Work instructions:
1 – In the West Highland terrier eulogy below, what condition did Archie have that made him cough before he could bark?
2 – Do these statements agree with the West Highland terrier eulogy below? For each, answer yes or no and quote the deciding words. (a) Minnie is a border terrier. (b) The visit a couple of weeks before Archie's death was at Christmas. (c) Archie usually came straight over when someone called him.
3 – Can you pick up the West Highland terrier eulogy below from its final sentence and carry it forward?

Eulogy for a West Highland Terrier

As usual during the spring, it was beautiful back in Sussex. Sprinklings of primroses and carpets of bluebells filled the woods alongside the lane. And as usual, the freshness of the air when I stepped from the car at my parents’ house expelled the memory of London’s fug.

But not everything was as usual. For the past 11 years, whenever I walked into the kitchen, I was met enthusiastically by a small white barrel-chested dog, wagging his tail so hard that his happy trot towards me was affected. Big brown eyes fixed on mine, spluttering with excitement, he would jump up, demanding to have his belly rubbed – and then down again, and if the mood took him, he’d lower his ears, wag his tail harder and rumble an invitation to catch him, before running off under the kitchen table, only to return if not pursued. Other times, he’d simply come and take his place by me, content to have his ears gently tickled.

This time, Archie wasn’t there. An empty basket and a rug covered in white hairs. But no Arch. He was gone.

Just a couple of weeks before, I was back in Sussex for Easter. Archie was notably thinner, and quiet, at least compared with the bounding mania of Minnie, the young border terrier. But he was an old – or at least older – dog, and one with emphysema, which manifested itself mainly when, in attempting to give voice to his thoughts, he had to utter a few sad coughs before being able to bark. But he still leapt to greet me when I turned up, eagerly following me up the stairs to watch the television. In the TV room, he jumped into the neighbouring chair, and soon made himself comfortable, stretching out, his head extending over the chair to rest on my knee. He sighed contentedly while I ruffled his coat and the TV burbled away. This is my last abiding memory of Archie.

Although diminutive – and a dog – Archie was a complex little fellow. He was always happy, playful and mischievous: and all this shot through with a sense of his own importance. Often, when called, he would turn his head to look at you and then trot off in the opposite direction. His confidence was tempered by a neurotic streak – he was eager to please, but this desire conflicted with his self-importance. He wanted to be loved, and despite the unconditional love thrown at him, by me and others, he never quite seemed to take it for granted.

Information supplied:
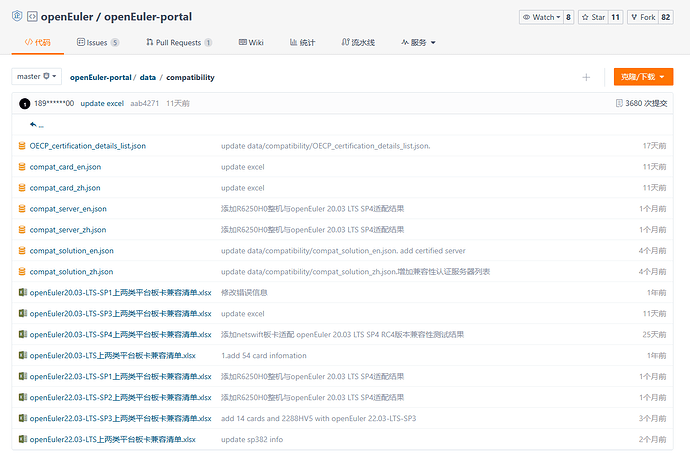The height and width of the screenshot is (456, 690).
Task: Click the plus icon to add a file
Action: click(x=586, y=77)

Set of answers:
1 – Emphysema.

2 –
(a) Yes: "Minnie, the young border terrier."
(b) No: "I was back in Sussex for Easter."
(c) No: "Often, when called, he would turn his head to look at you and then trot off in the opposite direction."

3 –
Archie arrived as a peculiar looking puppy – I nicknamed him Piglet – and spent his first couple of years gambolling with a kitten my parents had bought at the same time. I was initially underwhelmed at the prospect of what I saw as an yappy midget-dog, but Archie quickly won me around, without difficulty. He bemused Rags, our springer spaniel, who stoically accepted Archie’s presence, in spite of Archie’s brattish insistence on evicting Rags from whichever basket he was relaxing in. He simply hopped into the basket with the spaniel, who would almost immediately re-locate elsewhere. But Arch needed Rags’s nose, and it was on walks that he showed due respect, following Rags’s leads, to pheasants, rabbits or fox shit. As Rags showed his age, Archie often waited for him on walks, regularly retracing his steps along a path to rejoin the old man.

After Rags died, Archie was on his own, perhaps difficult for a dog who loved company and socialising. A favourite memory of mine occurred one New Year’s Eve, when I had a few friends over to my parents’ house. The night was wearing on, midnight had passed, and people were drinking and chatting in the sitting room. Archie was in his element, showered with affection from all sides, he had spent the evening contently trotting amongst his public. Now he was tired, and should have been snoozing in his basket, but he couldn’t bring himself to leave the party, and was desperately trying to stay awake, his little head nodding for a second in submission to sleep, before his eyes slowly and stubbornly blinked open again.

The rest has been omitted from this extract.